» **Required task 1**: Repeat the passage of the West Midlands skills text starting at "The West Midlands as" and running down to "wider regional economy.", with no changes.

We have record levels of employment. But our social mobility, wage growth and access to opportunities lag behind overall growth and vary widely across the West Midlands. We have concentrations of low employment and high levels of unemployment and deprivation. Too many of our communities don’t enjoy the access to jobs, skills and support for enterprise that they should, and face entrenched structural issues creating a confluence of poor economic, social and health outcomes.

The West Midlands as a whole also performs below the national average on GCSE attainment, adult attainment, employment and unemployment. 86,036 people need to be upskilled to close the skills gap. On basic skills, 11.4% of the WMCA area had no qualifications in 2017 compared to 8% nationally, and there is a ‘missing middle’ of technical skills at Levels 3 and 4.

UCU believes that a highly qualified, well-supported and fairly remunerated workforce must be underpinned by a quality education system. To ensure education staff can perform to their best, we need to tackle systemic issues including low pay, high workloads and insecure employment practices in education as well as in the wider regional economy.

For example, staff pay in both the further and higher education sectors has fallen against inflation for several years, while many staff report that their workloads are becoming increasingly unsustainable. This is making it harder for institutions to compete with industry in recruiting and retaining staff, and has real implications for the future sustainability of the education workforce. In the FE sector alone over 15,000 teaching staff have been lost nationally since 2009, and UCU estimates that it would cost around £700m to restore capacity in the sector.

» **Required task 2**: Find each line in the records that includes the word "Open" and copy those lines.

» **Supplied entries**:
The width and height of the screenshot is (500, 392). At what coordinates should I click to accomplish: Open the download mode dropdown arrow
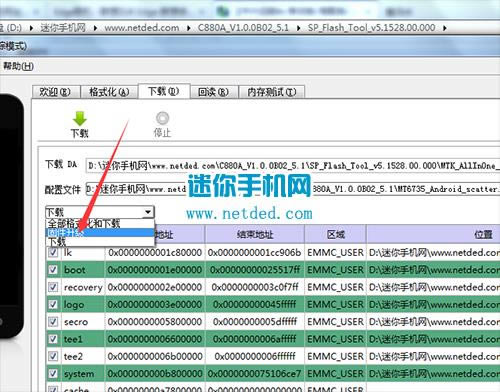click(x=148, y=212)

* * *

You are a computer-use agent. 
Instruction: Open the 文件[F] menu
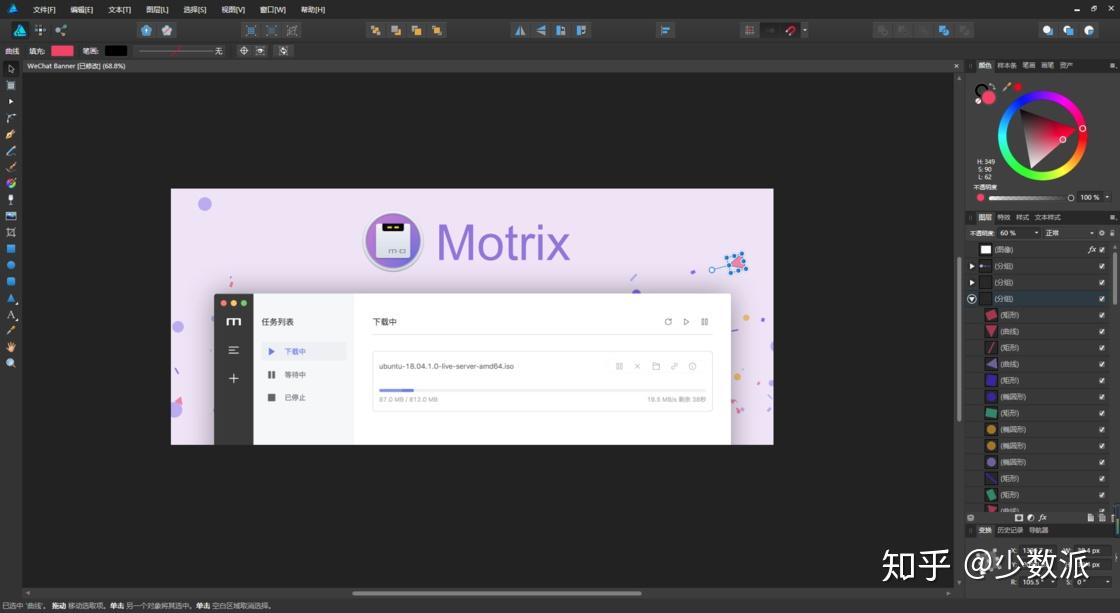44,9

» **Correct result 1**:
The West Midlands as a whole also performs below the national average on GCSE attainment, adult attainment, employment and unemployment. 86,036 people need to be upskilled to close the skills gap. On basic skills, 11.4% of the WMCA area had no qualifications in 2017 compared to 8% nationally, and there is a ‘missing middle’ of technical skills at Levels 3 and 4.

UCU believes that a highly qualified, well-supported and fairly remunerated workforce must be underpinned by a quality education system. To ensure education staff can perform to their best, we need to tackle systemic issues including low pay, high workloads and insecure employment practices in education as well as in the wider regional economy.

» **Correct result 2**:
The width and height of the screenshot is (500, 392). At what coordinates should I click to accomplish: Open the download mode dropdown arrow
Instruction: Open the 文件[F] menu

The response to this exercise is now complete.